It can be seen that UserModel is based on DOM parsing, has the most complete functions, and supports random access. The only disadvantage is that the CPU and memory efficiency are unstable;

EventModel is a streaming reading solution provided by POI, based on SAX parsing, only supports forward access, and other APIs do not;

SXSSF is a streaming writing solution provided by POI. It can also only access forward and supports some XSSF APIs.

(3)EasyExcel

Introduction to EasyExcel

In order to solve the problem of POI's native SAX parsing, Ali re-developed EasyExcel based on POI. The following is an introduction quoted from the official website of EasyExcel:

The well-known frameworks for Java parsing and generating Excel include Apache poi and jxl. But they all have a serious problem that consumes a lot of memory. POI has a SAX mode API that can solve some memory overflow problems to a certain extent, but POI still has some defects, such as Excel version 07 decompression and storage after decompression. It is done in memory, and the memory consumption is still very large. easyexcel rewrote poi's analysis of Excel version 07. A 3M excel still needs about 100M memory for POI sax analysis. Using easyexcel can reduce it to a few M, and no matter how big the excel is, there will be no memory overflow; version 03 depends on POI's sax mode encapsulates the model conversion on the upper layer, making it easier and more convenient for users.

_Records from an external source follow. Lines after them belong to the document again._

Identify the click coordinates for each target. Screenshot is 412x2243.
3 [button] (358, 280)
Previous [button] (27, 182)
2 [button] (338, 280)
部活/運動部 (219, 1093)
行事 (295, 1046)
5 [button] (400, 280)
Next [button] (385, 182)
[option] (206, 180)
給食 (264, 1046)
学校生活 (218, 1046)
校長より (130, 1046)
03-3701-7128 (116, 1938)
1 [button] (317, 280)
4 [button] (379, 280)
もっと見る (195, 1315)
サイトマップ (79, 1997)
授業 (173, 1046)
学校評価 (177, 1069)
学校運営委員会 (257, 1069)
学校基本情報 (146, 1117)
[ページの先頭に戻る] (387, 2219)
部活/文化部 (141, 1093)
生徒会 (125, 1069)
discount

As mentioned in the introduction, EasyExcel also uses SAX parsing, but because the SAX parsing of xlsx is rewritten, the memory overhead is optimized; the xls file is further encapsulated in the upper layer to reduce the cost of use. On the API, it uses annotations to define the Excel entity class, which is easy to use; read Excel through the event listener, compared with the native EventModel, the API is greatly simplified; when writing data, EasyExcel uses repeated multiple Write-at-a-time mode reduces memory overhead.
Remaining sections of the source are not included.